I have been warned that heritage birds are not to be cooked willy nilly like any chicken; their meat is quite tough, so people often use it for soups, or they invent things like coq au vin. My thinking was that rooster meat is probably like any tough cut of meat: If you cook it high and fast (think roasting, grilling, searing), it’ll get tough, chewy, and dry, and you’ll swear you’ll never eat it again. But cook it slow and low (braise, stew, crockpot) it’ll probably get tender to the point of falling off the bone and melt in your mouth and you’ll never want to eat anything else ever again. (And you will have a very strong price advantage over all the people who refuse to learn to cook anything but the most expensive cuts of meat.)
So I tried it. And lo, it was GOOD.
Here’s what I did:
Braised Rooster with Lemon and Olives
adapted from David Tanis of The New York Times
Warning: This is one of those recipes that takes a long time to cook. It’s mostly hands-off, but it does need to cook for many hours.
- Half a rooster (any chicken would probably work) — You want it cut in half lengthwise, so you have one leg and one wing.
- Salt and Pepper
- One red onion, sliced
- Two cloves garlic, sliced
- 1/4 cup capers
- 1/2 cup whole pitted Kalamata olives
- 3 lemons, cut into wedges with any obvious seeds scraped out
- 1/2 cup dark beer or red wine
- 1 cup chicken stock
- 1 cup water
ONE DAY BEFORE you plan to cook the rooster, place the raw meat in a sealed container, cover it with salty water, close the container, and refrigerate.
HALF AN HOUR BEFORE you plan to cook the rooster, remove it from the water, pat it dry, and put it in an oven-safe pan that fits it comfortably. Preheat the oven to 400.
Dust the rooster with salt and pepper on both sides. Take all of your lemon wedges, give each one a gentle squeeze over the bird, and place them on and under the meat. Sprinkle with sliced garlic and let rest 30 minutes.
Bake 15 minutes at 400. Lower oven temperature to 275.

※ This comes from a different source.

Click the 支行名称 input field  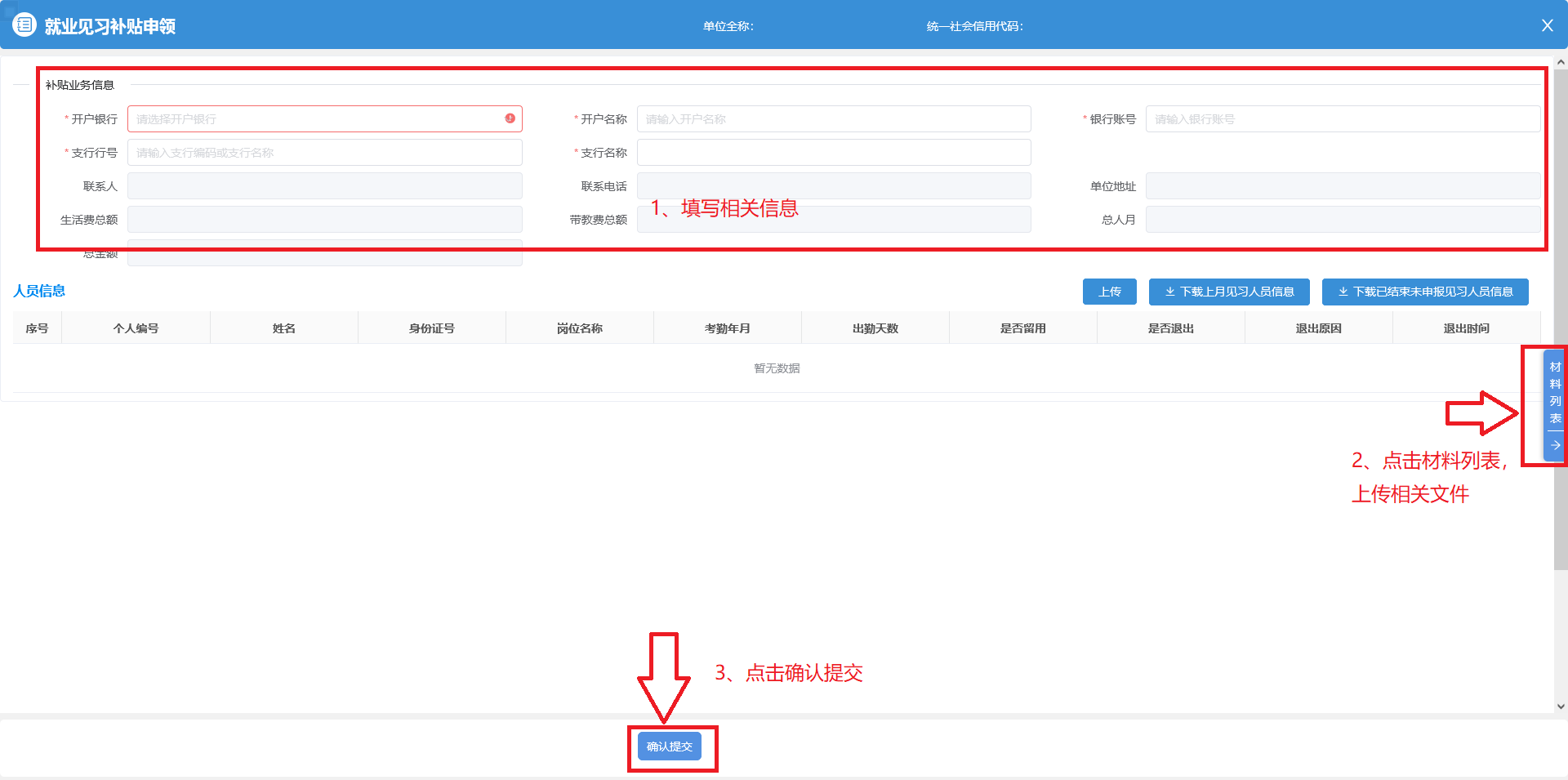[833, 153]
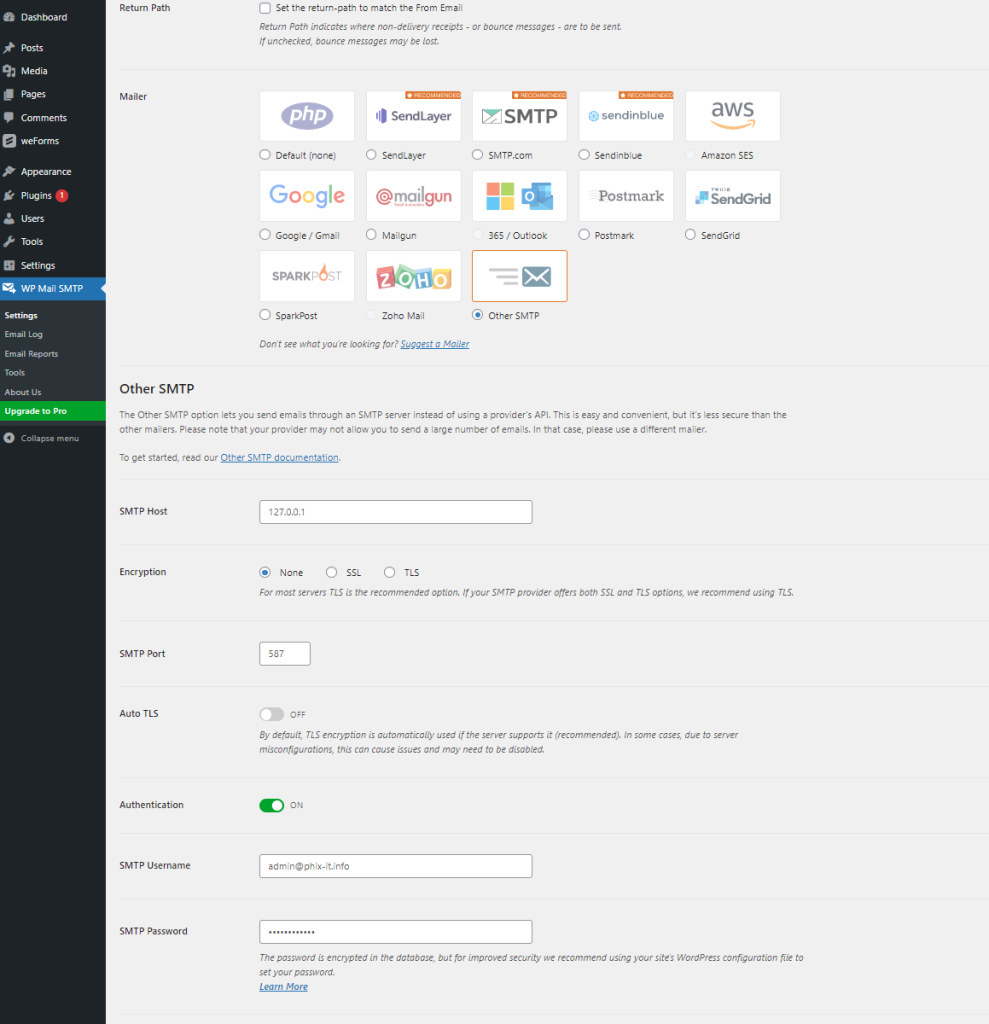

Remove from the oven, and put the sliced onions, capers, and olives on and around the meat. Pour the wine or beer, stock, and water in the pan around the chicken. Cover tightly with aluminum foil and bake 4 hours, or until meat is tender and begins to fall off the bone.
The one thing I'd do differently next time:
About 20 minutes before serving, take about 2 cups of the juices out of the pan and place in a small saucepan over medium heat. Bring to a boil and cook until reduced by half. Pour this over each serving.